The draft constitution approved by the Convention proposes a system of double majority voting in the Council. This means that a decision requires the support of a majority of member states representing a majority of the Union’s citizens. If each had an equal vote, in the manner of the World Trade Organisation, the fact that the different member states have widely different populations, from Germany with 80 million down to Malta with four hundred thousand, means that a majority vote might end up being based on only a small minority of the Union’s population.
Double majority reflects both the diverse interests of the member states and the fact that some are much larger than others. And it has some other advantages, too.
It is simple. A majority means a majority of member states representing 60 per cent of the people (no more complicated mathematics). The Union is turning into a union of states and citizens and the new system of double majority voting will be based on this. In a desert of European complexity, this is a welcome oasis of simplicity.

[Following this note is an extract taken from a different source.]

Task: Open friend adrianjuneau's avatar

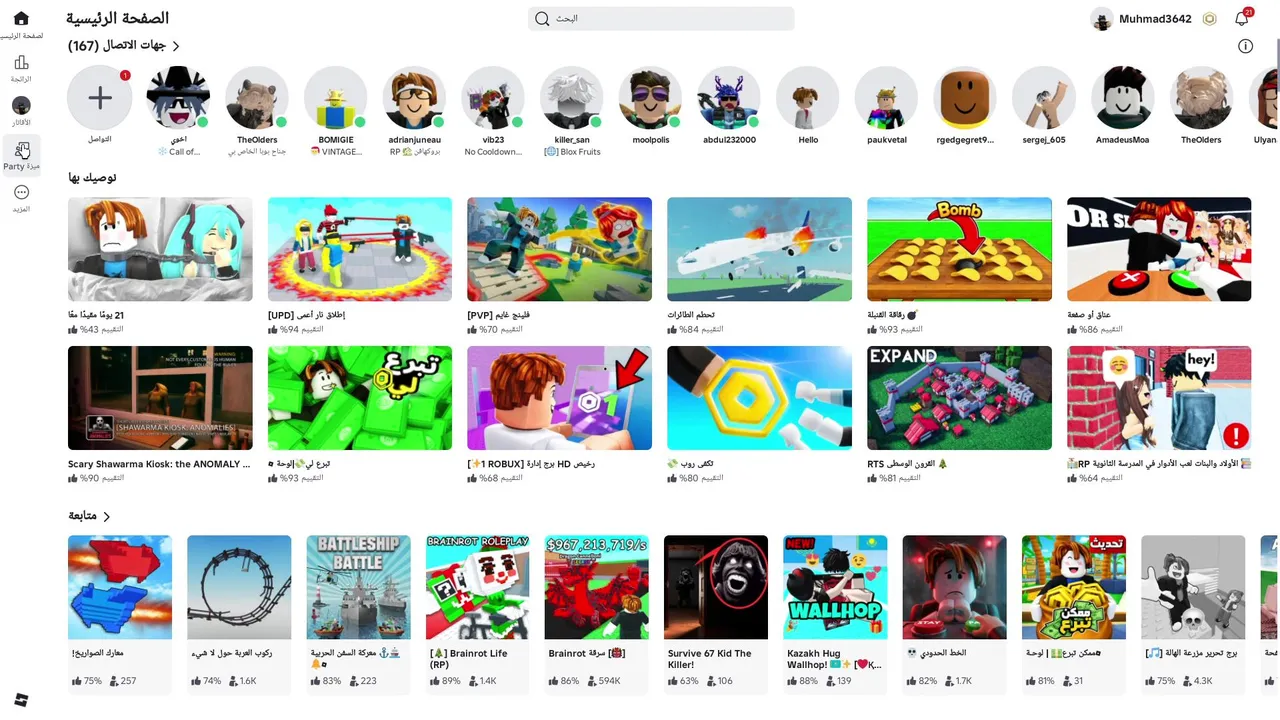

It is legitimate. The Convention met in public, bringing together representatives of governments, national parliaments (with members from both governments and oppositions), the European Parliament and the European Commission for 16 months, and agreed to propose double majority voting. A secret meeting of foreign ministry civil servants cannot justify doing anything different. The next Convention, needed by no later than 2008, might change the system (50 per cent would be better than 60 per cent for the population criterion) but until then, Giscard’s double majority is the best thing going.
It can grow. What happens when the next new member state joins? Croatia is surely going to be a member soon, but no-one has discussed yet how many votes it will have in the Council. Among the existing 28 states for which voting weights have been calculated, there are 268,435,456 different combinations of votes that might be cast. The 29th member state will double that number. The 30th member state will bring with it over half a billion more. After that, the numbers get really big. Is anyone really suggesting that each of these possibilities should be scrutinised in detail by every participant in the negotiations (no, we are not going to try and calculate how much scrutiny this amounts to) before it is agreed that a new member state can join?

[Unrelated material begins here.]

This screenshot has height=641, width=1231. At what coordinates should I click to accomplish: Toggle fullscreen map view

It is fair. It does not favour any particular country. Ana Palacio, Spanish foreign minister, asked whether the rest of the Union wanted “the most populated country, which will be Turkey in the near future, to have the dominant role and which sets the voting system”. Why is there a sudden worry about Turkey? At the moment, Germany is the most populous country with more than 20 per cent of the Union’s population (Turkey, when it joins, will contain no more than 15 per cent). Does Ms Palacio object to the role that Germany is playing in the Union at present?
And if double majority voting is not taken up, the distribution of votes will be the one that was agreed at Nice. Yes, the prospect really is that bad.

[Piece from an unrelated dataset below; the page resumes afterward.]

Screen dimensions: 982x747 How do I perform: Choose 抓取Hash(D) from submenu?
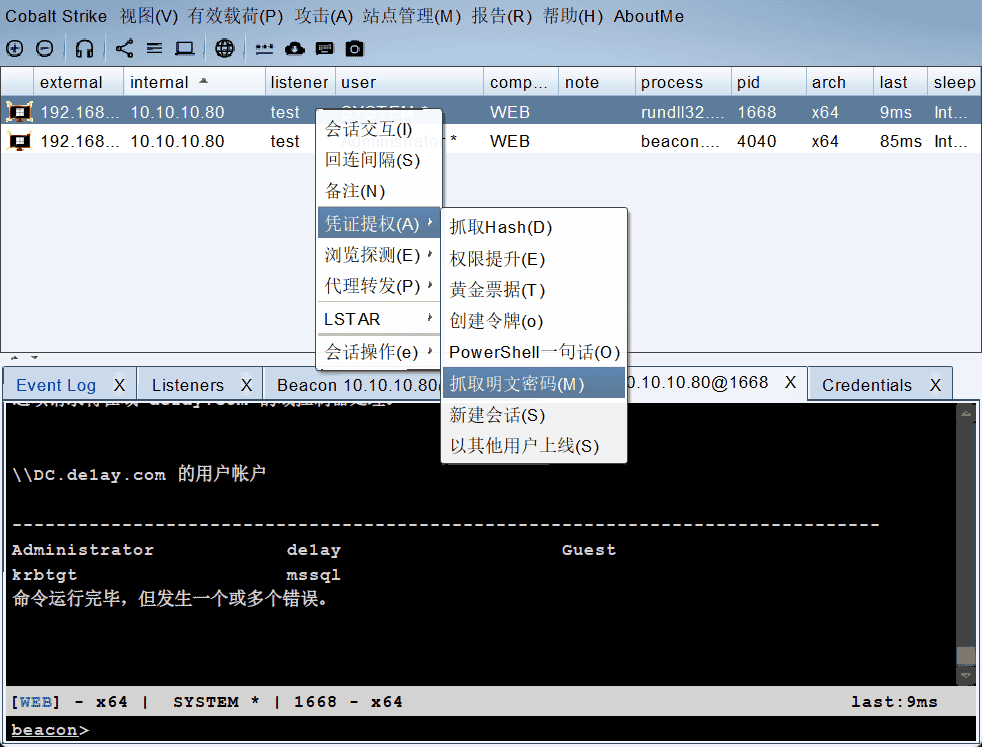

The Nice summit is remembered principally for the difficult way in which discussions and decisions took place: bad-tempered, sleep-starved, rushed. It is hard to imagine that anyone could think that it was a better way to take decisions than the Convention.
And the actual decision taken at Nice was widely criticised at the time. In fact, fewer than 5 per cent of the votes were actually moved from one member state to another: hardly a serious response to an issue billed as central to the future of the EU. Plainly, the Nice deal was not good enough.
Furthermore, how can any member state argue that some parts of the Nice treaty should be retained and not all of them? Each deal is a package, with different elements brought in to satisfy different participants. It is simply wrong for a single part of such a deal to be given an elevated status and retained regardless of its underlying merits.
The case for double majority voting in the Council of Ministers is straightforward. It is simple, understandable and fair. The challenge to the IGC is this: can it be the same?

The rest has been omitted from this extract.